PASSAGE SHOWN:

+--

There are several unique methods of sobriety; several ways to stay clean and sober.
Most people in recovery do not believe this. They believe that their is only one path to sobriety, and that they are on it. They believe this because everything they had previously tried in getting sober has failed them, and now they have something that actually works. So they believe that this must be the only method that truly works.
I have watched a number of different recovering addicts and alcoholics over the years. Many of them have relapsed. A few have managed to stay clean and sober through the years with me.
What’s truly amazing is how different each person’s program of recovery is. This should tell you something: It’s not the program, it’s the conviction. Much of what I explore on this website is the common themes that all the “winners” in recovery seem to share. In other words, what really helps an addict or alcoholic? How do we find real success in recovery?
To illustrate these differences, I’ve highlighted several case studies here (I’ve changed the names to protect anonymity). Each of these people are unique individuals that I have known in recovery.
Case Study # 1 – “Bob”
Bob attends AA meetings, but he doesn’t go every day. He hits maybe 2 or 3 each week, and also has a sponsor in AA that he meets with once per month.

+--

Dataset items
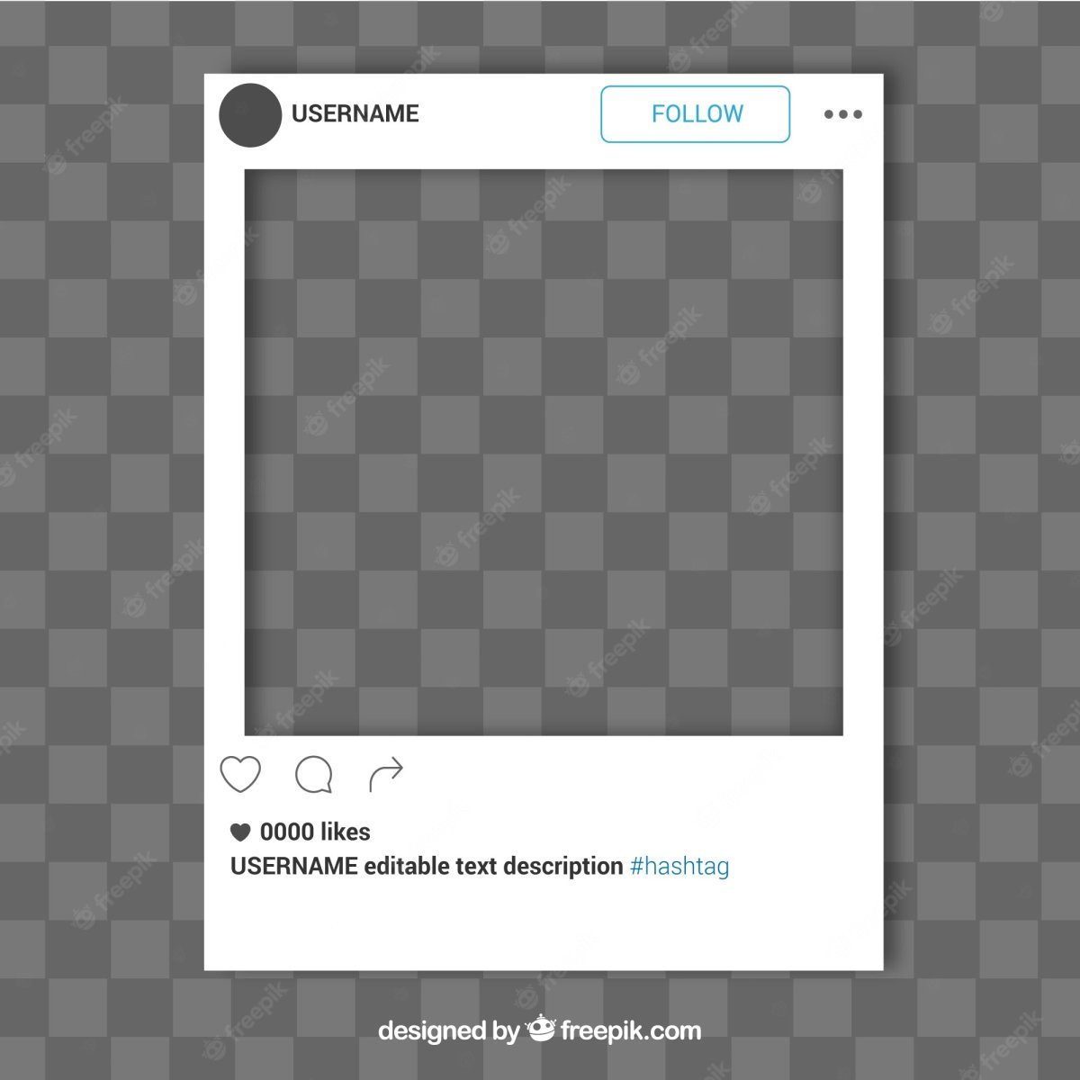Click the 'designed by' credit text
Image resolution: width=1080 pixels, height=1080 pixels.
pos(448,1031)
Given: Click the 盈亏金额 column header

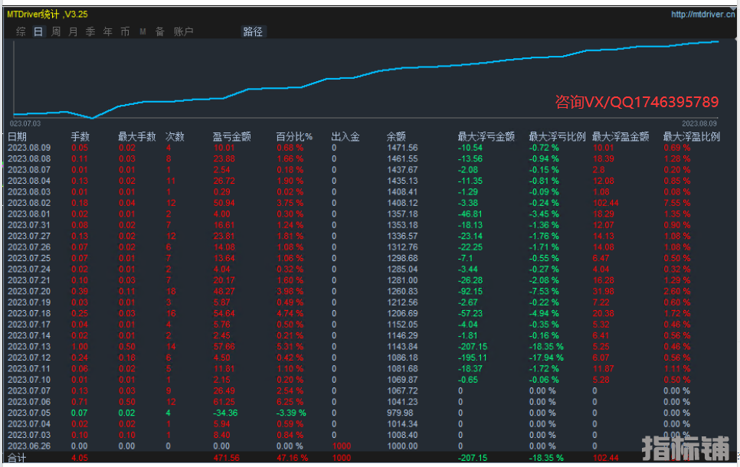Looking at the screenshot, I should tap(231, 137).
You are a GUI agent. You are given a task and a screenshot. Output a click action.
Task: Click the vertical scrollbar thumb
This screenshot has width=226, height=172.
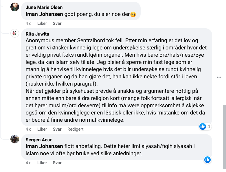(x=224, y=136)
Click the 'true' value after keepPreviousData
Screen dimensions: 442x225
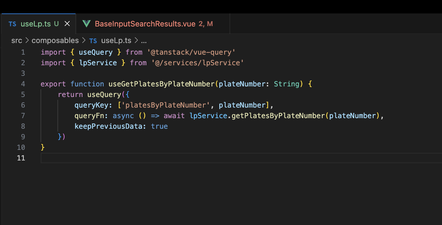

+--

CHECK YOUR UNDERSTANDING:
**1)** Reproduce the passage on paths to sobriety word for word, everything from "To illustrate these" down to "once per month.".
**2)** Using the passage on paths to sobriety, tell whether each statement agrees with it. Answer yes or no, and quote the words that decide it.
(a) Bob attends AA meetings every day.
(b) The names in the case studies have been changed.
(c) Most of the recovering addicts and alcoholics the writer watched stayed clean and sober.
**3)** Answer these questions from the passage on paths to sobriety.
(a) How often does Bob meet with his AA sponsor?
(b) According to the passage, what matters if it is not the program?
(c) What does much of the website explore?

ANSWERS TO THE PROBLEMS:
**1)**
To illustrate these differences, I’ve highlighted several case studies here (I’ve changed the names to protect anonymity). Each of these people are unique individuals that I have known in recovery.
Case Study # 1 – “Bob”
Bob attends AA meetings, but he doesn’t go every day. He hits maybe 2 or 3 each week, and also has a sponsor in AA that he meets with once per month.

**2)**
(a) No: "he doesn’t go every day"
(b) Yes: "I’ve changed the names to protect anonymity"
(c) No: "Many of them have relapsed. A few have managed to stay clean and sober through the years with me."

**3)**
(a) Once per month.
(b) The conviction.
(c) The common themes that all the "winners" in recovery seem to share.